8. The learned Counsel appearing for the respondent on the other hand contended that the respondents are serving as daily wagers for a long period, from 12 years to 20 years with the appellant which clearly indicates that there does exist available work and the only reason for not creating additional posts and in not granting permanency to the respondents is to deprive them of all the benefits of permanency. It is also submitted that the Model Standing Orders which regulates service conditions provides for granting permanency on completion of 240 days. It is also submitted that the Industrial Court and the learned single Judge having found that the respondents are entitled to grant of permanency, the orders impugned be not interfered with. On the strength of long period of service having been put in by the daily wagers the doctrine of legitimate expectation is also pressed in service.

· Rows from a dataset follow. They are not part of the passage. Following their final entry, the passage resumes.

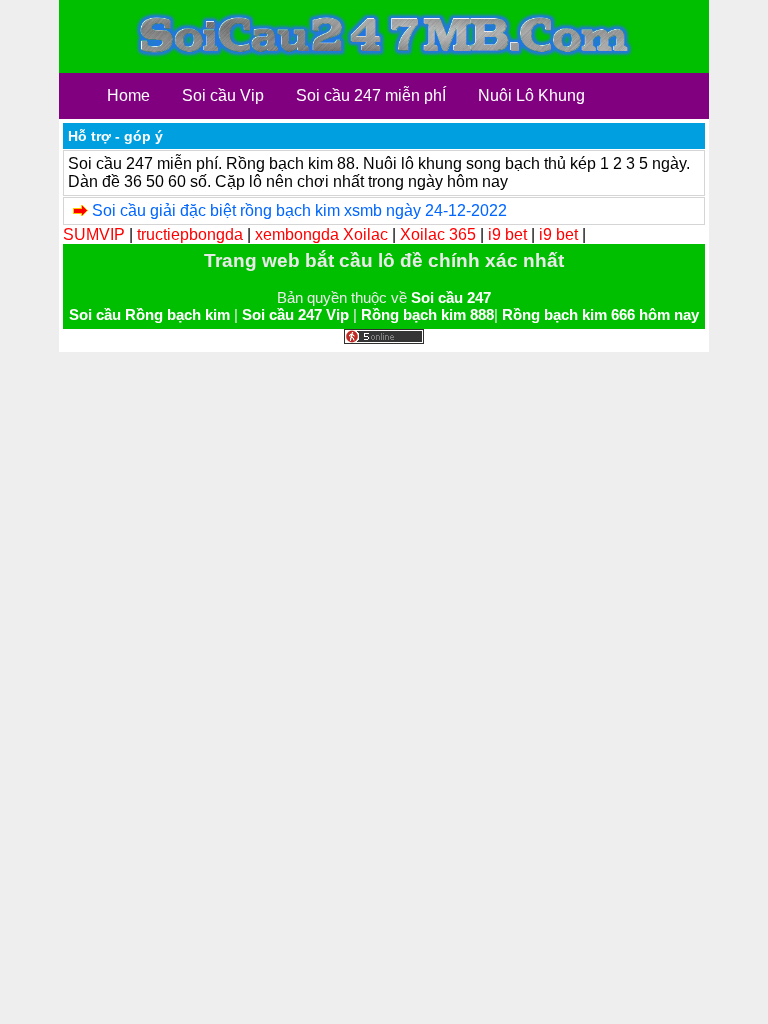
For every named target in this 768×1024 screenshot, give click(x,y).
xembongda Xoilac (321, 234)
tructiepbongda (190, 234)
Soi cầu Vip (223, 95)
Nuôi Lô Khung (531, 95)
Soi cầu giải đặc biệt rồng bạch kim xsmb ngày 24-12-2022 (299, 210)
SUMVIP (94, 234)
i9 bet (507, 234)
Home (128, 95)
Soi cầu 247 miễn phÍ (371, 95)
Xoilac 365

9. Before we proceed to deal with the submissions made by the learned Counsel for the respective parties, it would be appropriate to formulate the legal issues that emerge for consideration:

a) Whether the Constitutional scheme of public employment contained in Articles 14, 16 and the rules framed under Article 309 of Constitution of India regulate the appointments in the Government Milk Scheme? and if yes, what is the effect of non-compliance thereof on the appointments of the respondents?

b) Whether the provisions of the Model Standing Orders, which regulate the terms and conditions of service are subject to the Rules regulating the selection and appointment contained in the scheme of 'Public Employment'?

c) Whether 'Daily Wagers' have any legal right to claim permanency more so in the absence of 'sanctioned vacant post' in the establishment?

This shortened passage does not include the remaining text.